● **WHAT THE EXERCISE ASKS**
Update the entries starting at the line that contains "This screenshot has width=1406, height=840." and ending at the last entry, replacing "SHARDS" with "SEGMENTS" and leaving everything else unchanged. Omit the pictures from your answer.

● **DATA EXCERPTS**
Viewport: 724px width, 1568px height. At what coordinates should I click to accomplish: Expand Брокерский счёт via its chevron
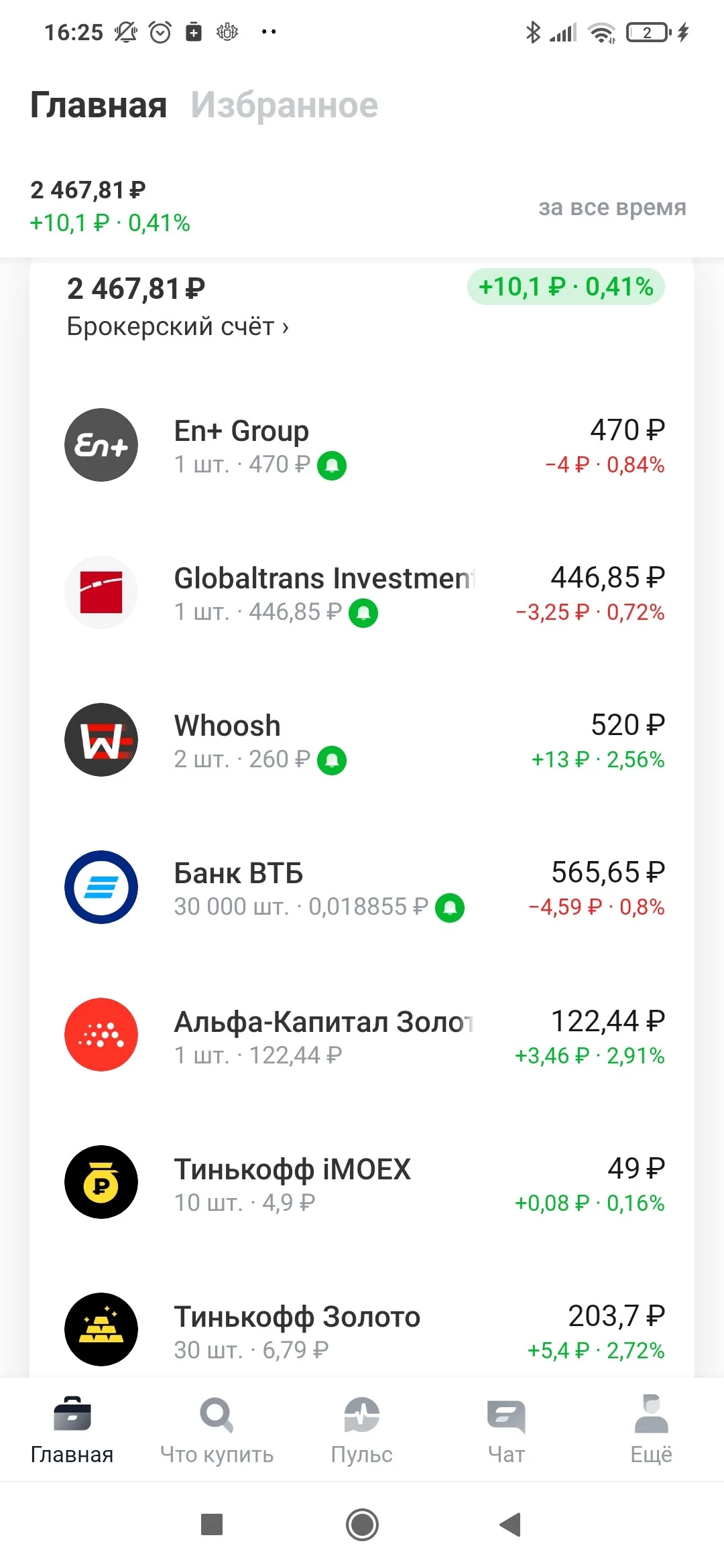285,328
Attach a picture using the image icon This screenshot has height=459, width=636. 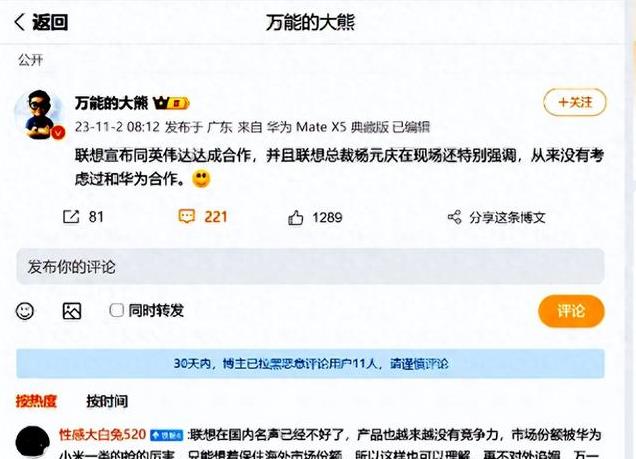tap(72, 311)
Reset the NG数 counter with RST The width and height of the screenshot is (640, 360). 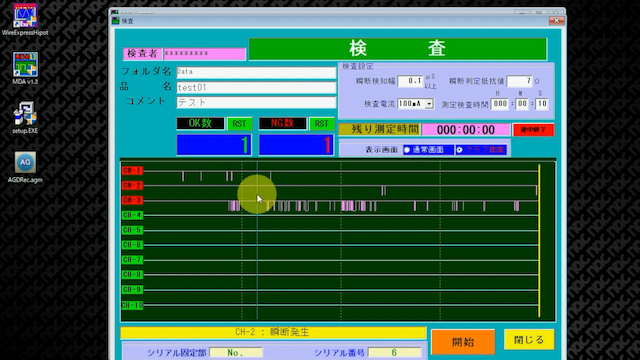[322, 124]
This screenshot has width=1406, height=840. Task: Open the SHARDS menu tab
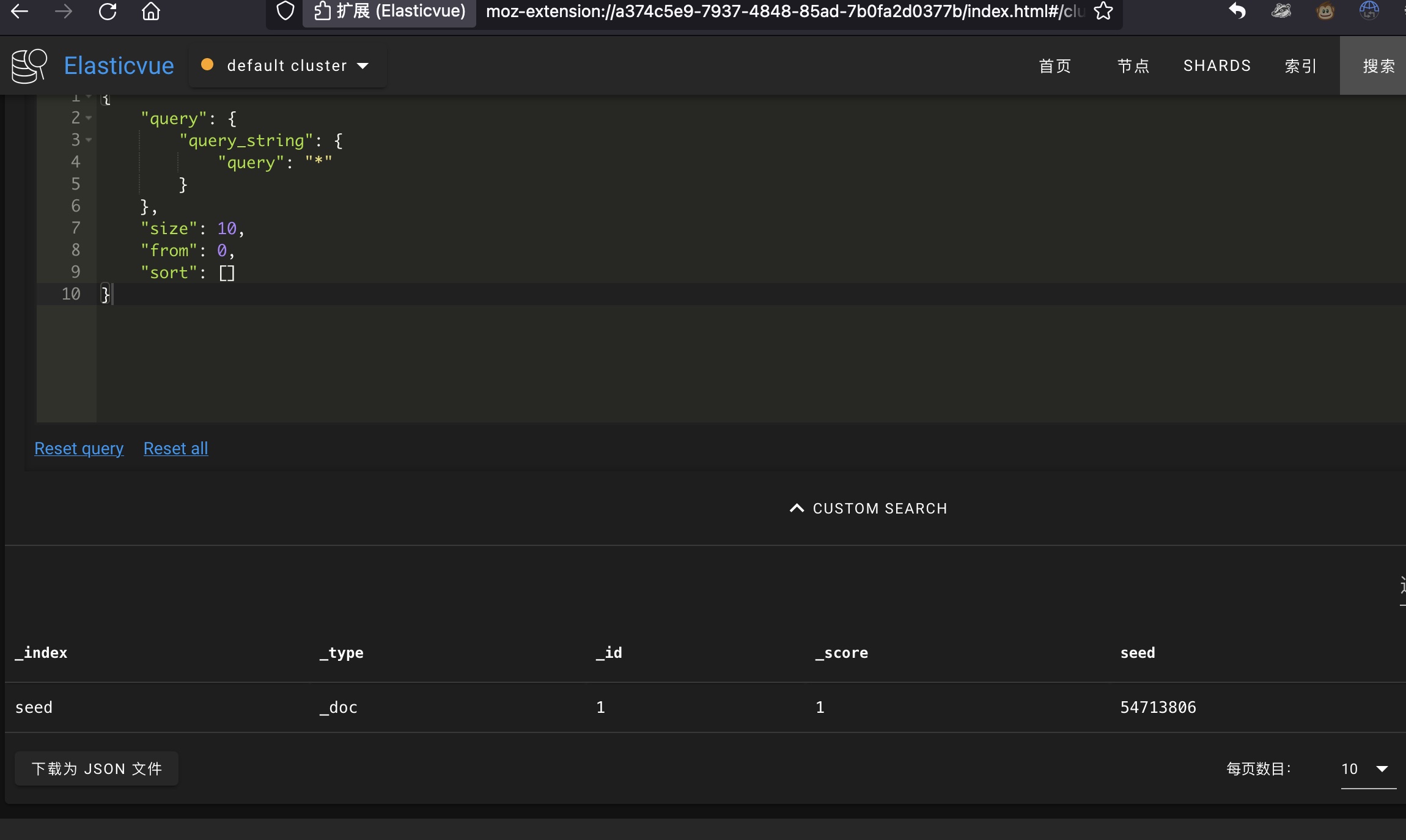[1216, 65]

● **ANSWER IN FULL**
This screenshot has width=1406, height=840. Task: Open the SEGMENTS menu tab
[1216, 65]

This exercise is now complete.